Sont notamment mis en avant dans ces décisions la nécessité pour les juges du fond de prendre en compte les certificats médicaux et la dégradation de l’état de santé avérée du salarié (11 février 2015 n°13-23001, 20 mai 2015 n°14-13831, 16 juin 2015 n°13-27974, 16 juin 2015 n°13-28189) :

« Qu’en statuant ainsi, en procédant à une appréciation séparée de chaque élément invoqué par la salariée, alors qu’il lui appartenait de dire si, pris dans leur ensemble, les éléments matériellement établis, dont les certificats médicaux, les pourparlers transactionnels et le changement de bureau, laissaient présumer l’existence d’un harcèlement moral… »

« Qu’en statuant comme elle l’a fait, sans prendre en considération les certificats médicaux faisant état d’une altération de l’état de santé du salarié et alors qu’elle avait constaté que la supérieure hiérarchique de celui-ci avait tenu des propos racistes à son encontre… ce dont il résultait l’existence de faits laissant présumer un harcèlement moral »

« …le Juge doit se prononcer sur l’ensemble des éléments invoqués par le salarié, y compris les certificats médicaux …qu’en statuant comme elle l’a fait, alors qu’elle avait relevé que la salariée produisait des témoignages faisant état à son égard du comportement injurieux et déplacé de son responsable hiérarchique et des certificats médicaux relevant une dégradation de l’état de santé de l’intéressée, ce dont il résultait des éléments de fait laissant présumer l’existence d’un harcèlement moral »

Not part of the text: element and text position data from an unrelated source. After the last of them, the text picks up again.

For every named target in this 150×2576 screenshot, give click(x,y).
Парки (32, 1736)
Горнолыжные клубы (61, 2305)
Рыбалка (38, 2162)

« Qu’en statuant comme elle l’a fait, alors d’une part qu’elle avait constaté que les attestations produites décrivaient le salarié comme débordé par ses tâches et dépressif… d’autre part que le salarié soutenait que les exigences de son employeur, qui lui avait confié des missions excédant son niveau de compétence et d’expérience, l’avait mené à un épuisement puis à un grave état dépressif »

La Cour de Cassation œuvre vers une véritable reconnaissance des risques psycho-sociaux et l’amélioration du bien-être des salariés dans leur entreprise.